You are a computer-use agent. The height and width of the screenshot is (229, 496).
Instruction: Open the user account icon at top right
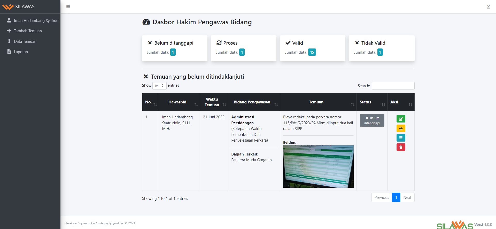click(x=488, y=7)
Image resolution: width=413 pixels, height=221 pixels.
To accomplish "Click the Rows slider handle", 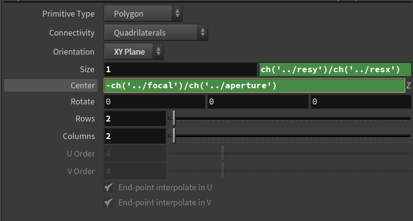I will [174, 118].
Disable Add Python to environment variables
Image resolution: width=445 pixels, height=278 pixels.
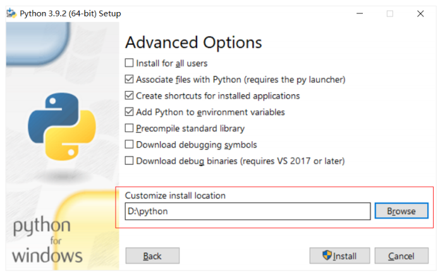click(130, 112)
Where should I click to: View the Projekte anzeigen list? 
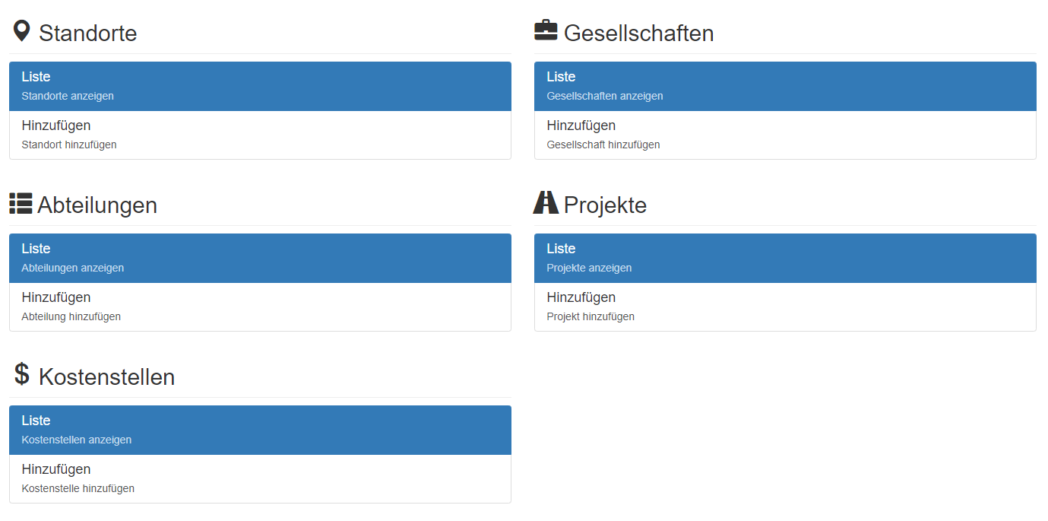(785, 258)
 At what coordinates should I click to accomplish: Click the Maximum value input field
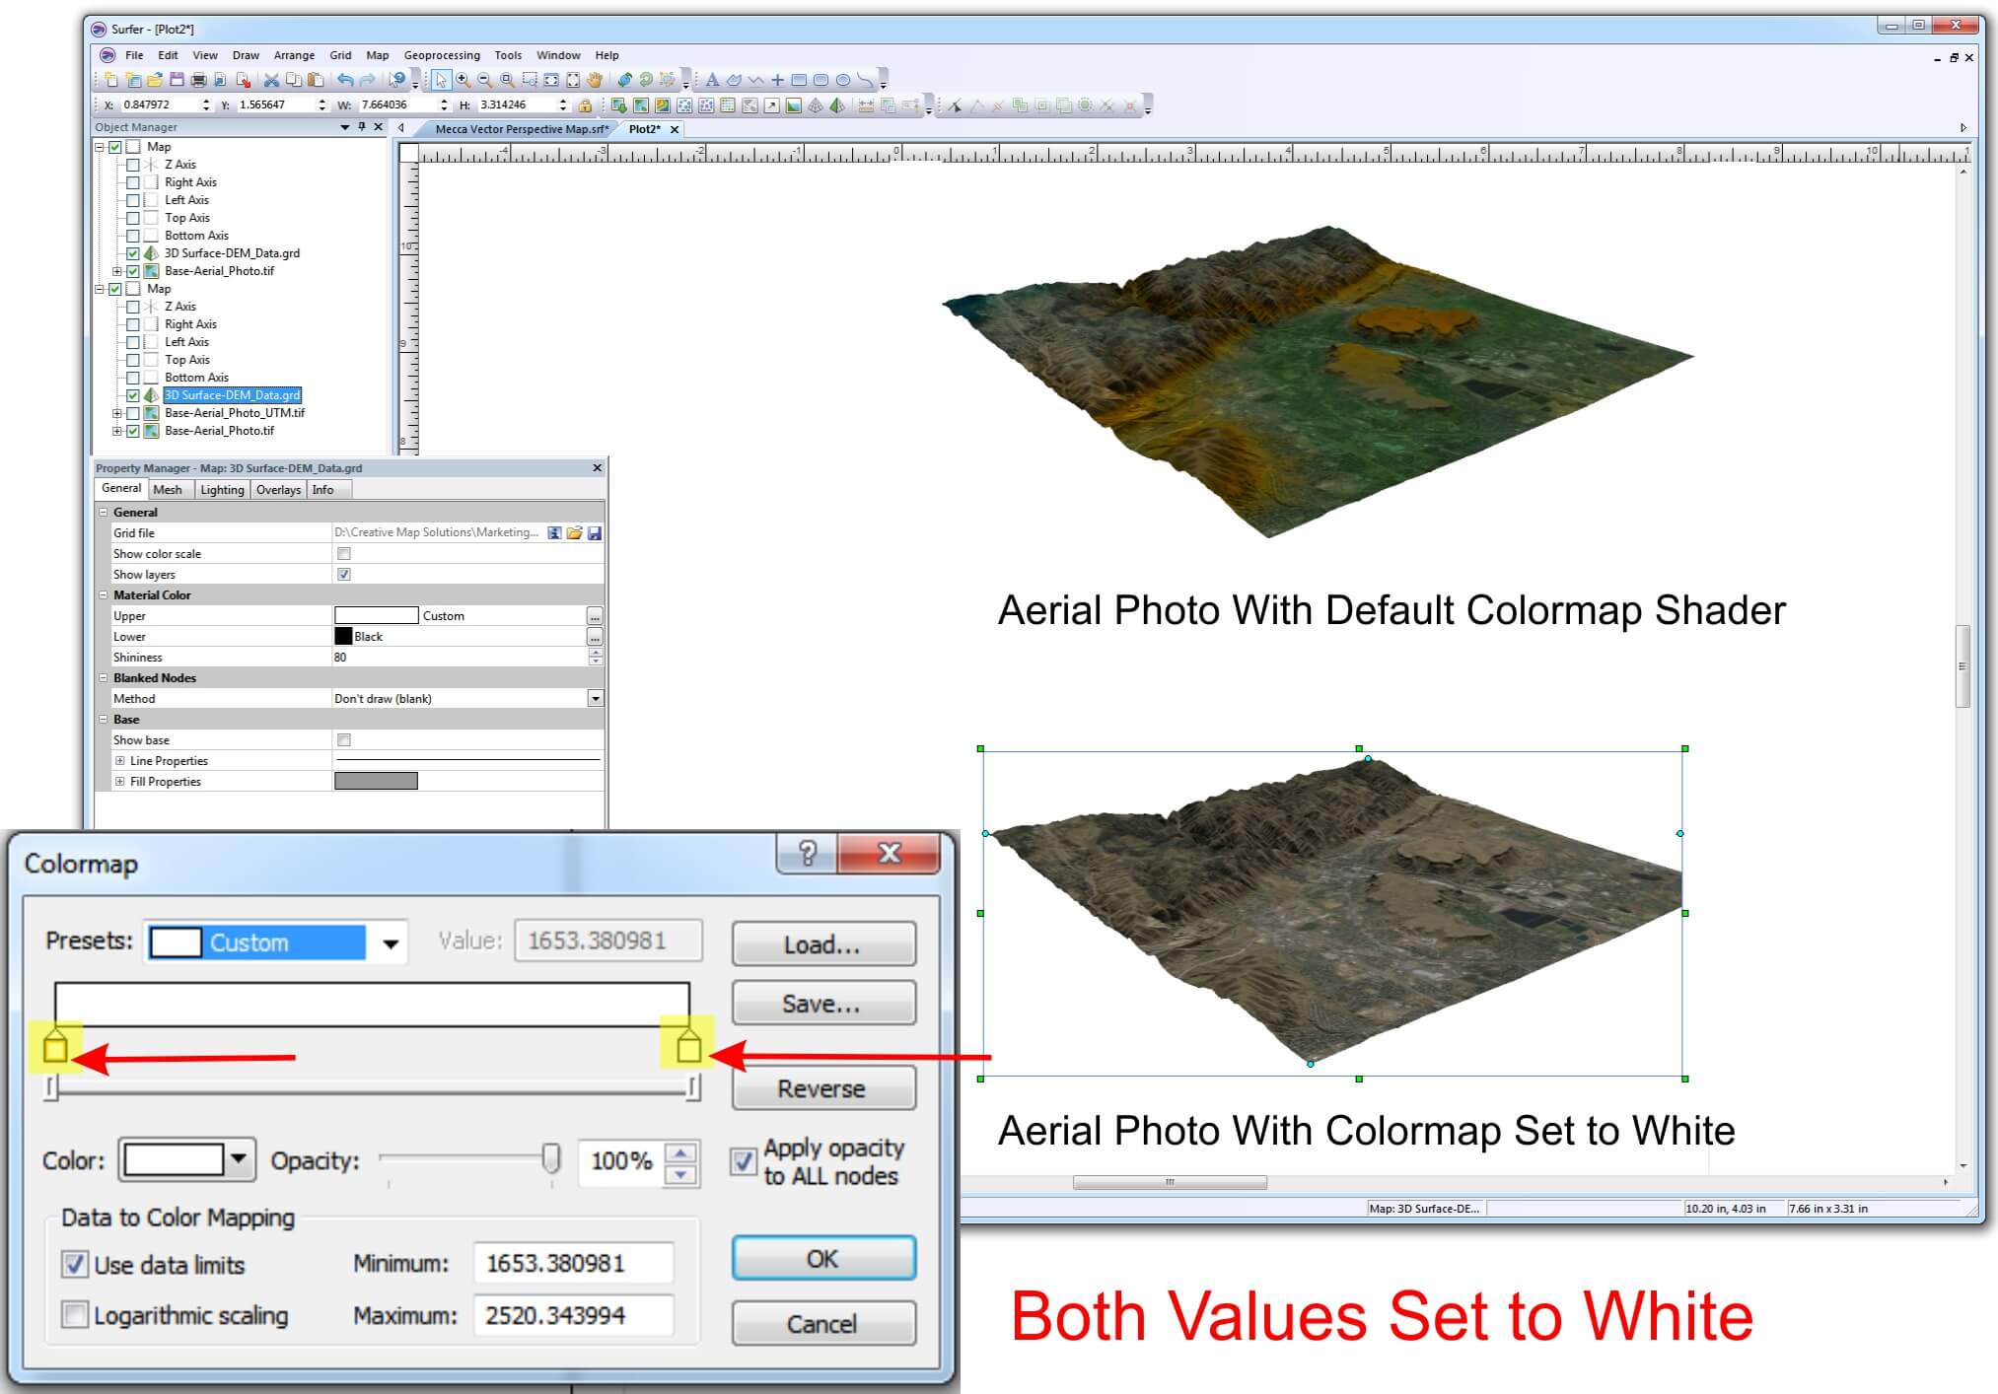click(575, 1315)
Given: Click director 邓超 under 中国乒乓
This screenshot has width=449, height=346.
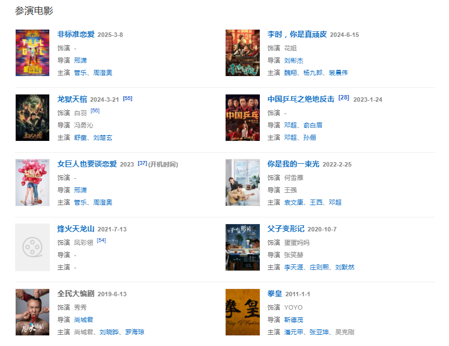Looking at the screenshot, I should [290, 125].

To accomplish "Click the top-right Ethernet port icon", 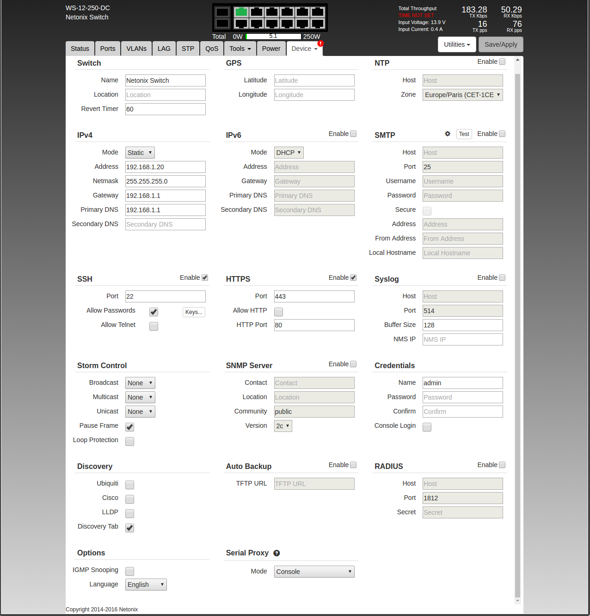I will (318, 12).
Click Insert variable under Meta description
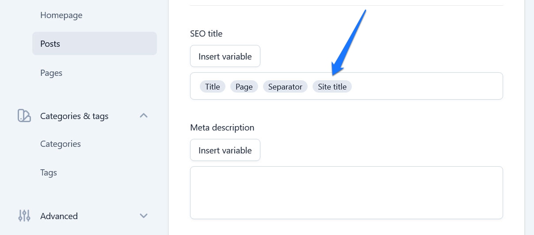The width and height of the screenshot is (534, 235). tap(225, 150)
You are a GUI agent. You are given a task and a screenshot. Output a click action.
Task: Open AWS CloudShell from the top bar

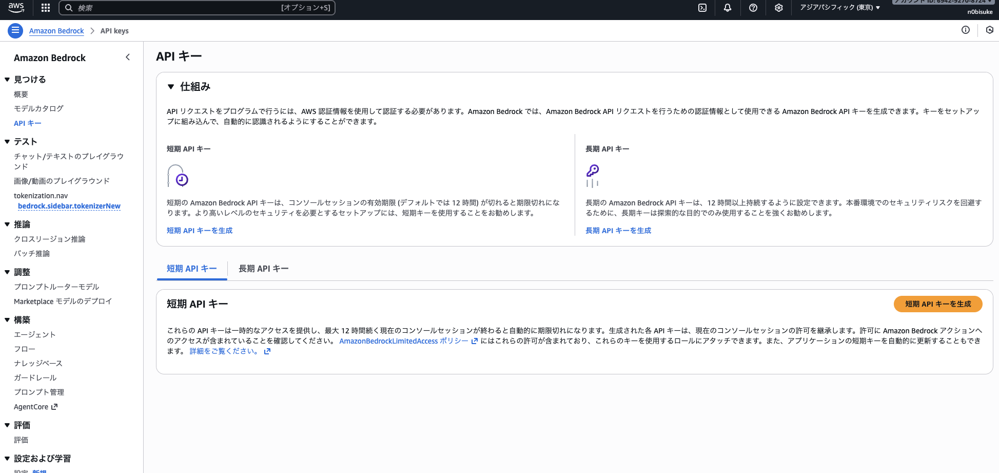[x=702, y=8]
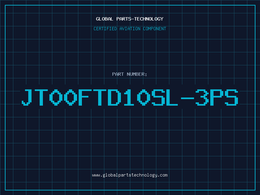
Task: Click the word GLOBAL in the header
Action: coord(105,19)
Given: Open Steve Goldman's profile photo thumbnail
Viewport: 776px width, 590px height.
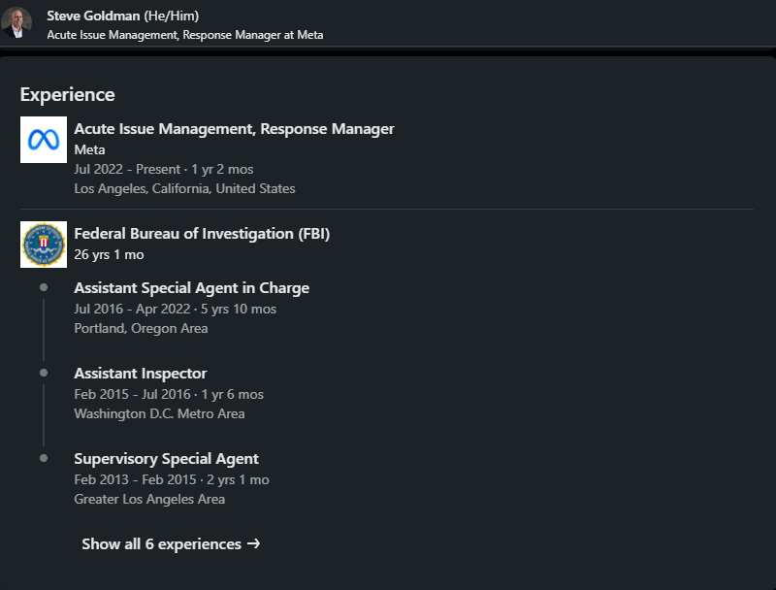Looking at the screenshot, I should 16,22.
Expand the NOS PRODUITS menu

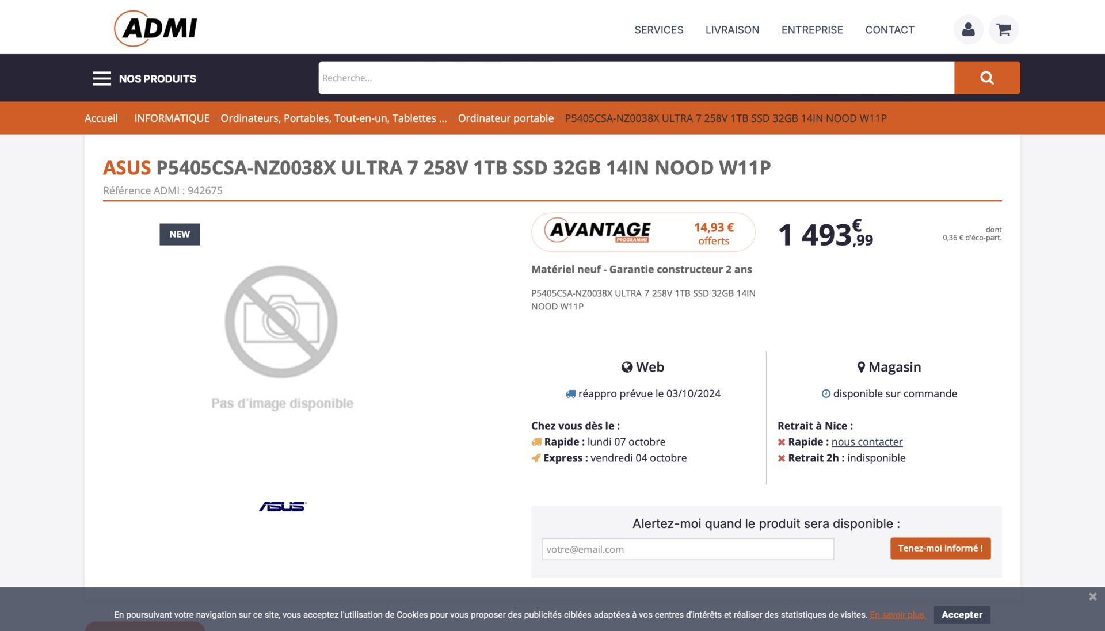click(157, 79)
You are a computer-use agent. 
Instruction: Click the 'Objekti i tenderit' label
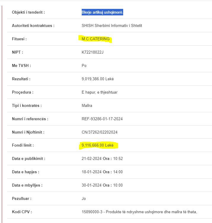pyautogui.click(x=28, y=12)
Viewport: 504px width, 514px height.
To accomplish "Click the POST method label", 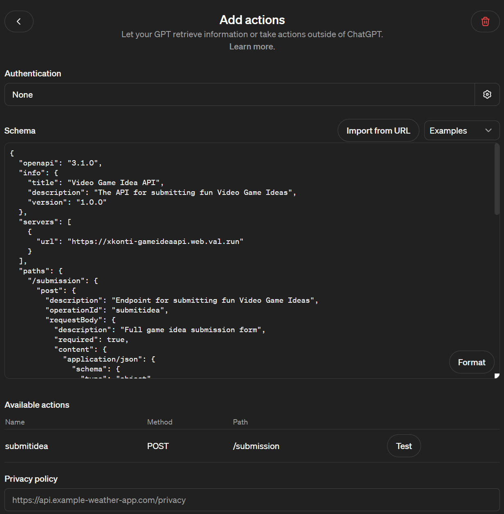I will click(x=158, y=446).
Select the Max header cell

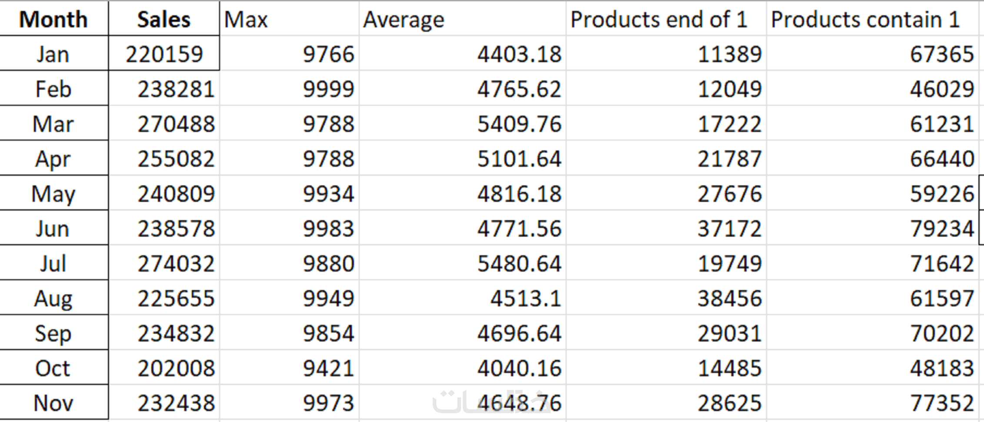point(289,20)
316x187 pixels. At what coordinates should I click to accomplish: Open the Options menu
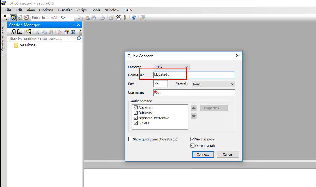point(46,10)
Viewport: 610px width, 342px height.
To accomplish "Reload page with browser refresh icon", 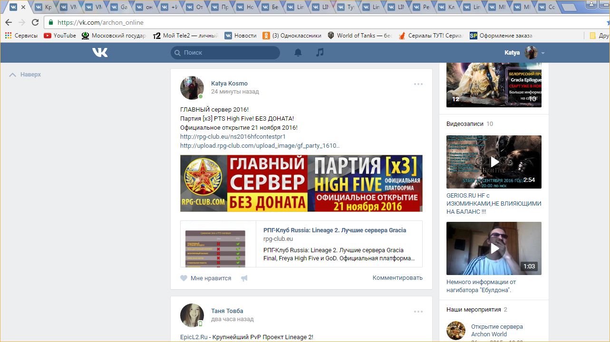I will pos(35,22).
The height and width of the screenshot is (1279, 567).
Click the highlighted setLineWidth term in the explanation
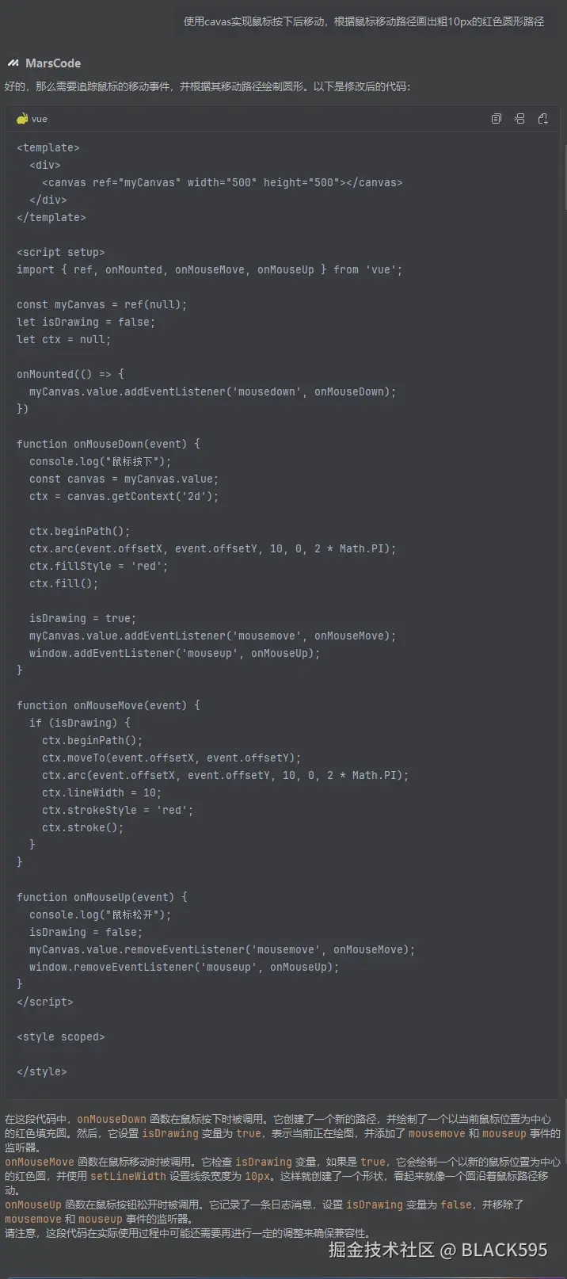pyautogui.click(x=128, y=1176)
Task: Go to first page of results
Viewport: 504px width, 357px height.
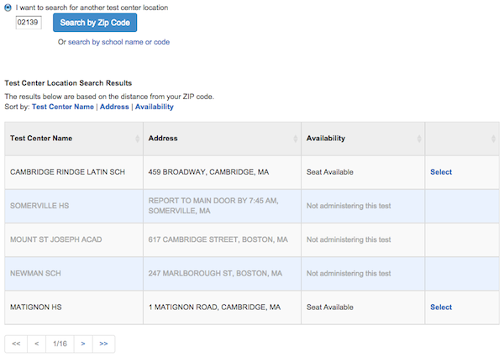Action: (16, 344)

☆ ☆ ☆

WORK TO BE COMPLETED: List every line of the items above that contains the word "menu", matching case exactly.

REPLY TO THE TASK:
Expand the NOS PRODUITS menu
316x187 pixels. At what coordinates should I click to accomplish: Open the Options menu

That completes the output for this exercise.